Edition du Dimanche 07 Novembre 2010
L’Algérie profonde
La Barbe
Noir et blanc
Par : Mustapha Mohammedi
Ils étaient deux. Deux coiffeurs seulement au village, un Espagnol et un musulman, et chacun avait sa clientèle. Les Européens allaient tout naturellement se tondre les tifs chez M. Garcia et le tout-venant, c’est-à-dire les indigènes, les laissés-pour-compte, les zawalis et tous ceux qui avaient une tête ou une barbe à raser à moindre coût venaient se faire bichonner la caboche au deuxième collège, chez l’artisan des “choumaras”.

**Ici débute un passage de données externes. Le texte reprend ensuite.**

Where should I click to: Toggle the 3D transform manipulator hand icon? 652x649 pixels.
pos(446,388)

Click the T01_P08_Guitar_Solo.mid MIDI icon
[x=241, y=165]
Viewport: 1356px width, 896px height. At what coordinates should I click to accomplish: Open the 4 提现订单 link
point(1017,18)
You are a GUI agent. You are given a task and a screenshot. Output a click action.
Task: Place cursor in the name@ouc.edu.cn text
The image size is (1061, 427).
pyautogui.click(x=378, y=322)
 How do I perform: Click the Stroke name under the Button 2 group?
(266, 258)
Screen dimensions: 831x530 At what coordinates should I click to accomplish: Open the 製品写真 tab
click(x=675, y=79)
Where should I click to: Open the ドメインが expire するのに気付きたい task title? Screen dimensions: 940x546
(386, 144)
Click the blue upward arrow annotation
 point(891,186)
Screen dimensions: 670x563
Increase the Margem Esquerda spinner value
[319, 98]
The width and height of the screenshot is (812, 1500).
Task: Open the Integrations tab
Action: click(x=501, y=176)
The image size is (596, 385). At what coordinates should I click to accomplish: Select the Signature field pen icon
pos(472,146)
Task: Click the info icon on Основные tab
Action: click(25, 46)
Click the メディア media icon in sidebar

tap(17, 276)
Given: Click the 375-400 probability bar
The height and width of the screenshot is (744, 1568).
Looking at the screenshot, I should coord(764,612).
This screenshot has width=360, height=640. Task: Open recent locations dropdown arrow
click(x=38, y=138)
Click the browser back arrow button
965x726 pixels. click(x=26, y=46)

Autant le premier était renfermé et taciturne, autant le second était tout le contraire. Volubile, spontané, tchatcheur. Pour un oui ou pour un non, il pouvait parler des heures. Il parlait, il n’arrêtait pas de parler, au point que nous avons fini par l’appeler Radio Paris.
Et encore, elle, on pouvait l’éteindre en appuyant sur un bouton. Pas lui. Il était au courant le bougre de tous les cancans du hameau, des secrets de l’alcôve. Il était capable de vous restituer avec tous les détails le moindre incident qui a opposé la veille, au bar de Mme Clou, des notables sur un sujet éminemment politique, la vertu de la fille du maire. Il connaissait les travers de toute la jet-set du canton. Le portier de la commune, un fieffé coureur, selon lui, le gardien du jardin public qui adorerait les veuves et le pinard, les Khodja des douars des noceurs et des flambeurs, et même le contre-maître de l’unique chantier qu’il soupçonne d’avoir fréquenté du beau linge dans une autre vie. Sur le plan international, il avait aussi son mot à dire. Tenez, il prétendait, par exemple, que le Premier ministre chinois, M. Chou en-Lai, était musulman. La preuve, expliquait-il, “chou en-lai est la déformation de n’ch’Allah”. Bref, il avait un avis sur tout… et surtout sur ce qui ne le regardait pas. La tête coincée entre un peigne droit comme un i et une paire de ciseaux mobile et assommée par la diarrhée verbale de son bourreau, le pauvre client n’avait que trois solutions : hocher de la tête en signe d’acquiescement, dodeliner de la tête en signe d’épuisement ou prendre carrément les jambes à son coup pour essayer de sauver sa tête.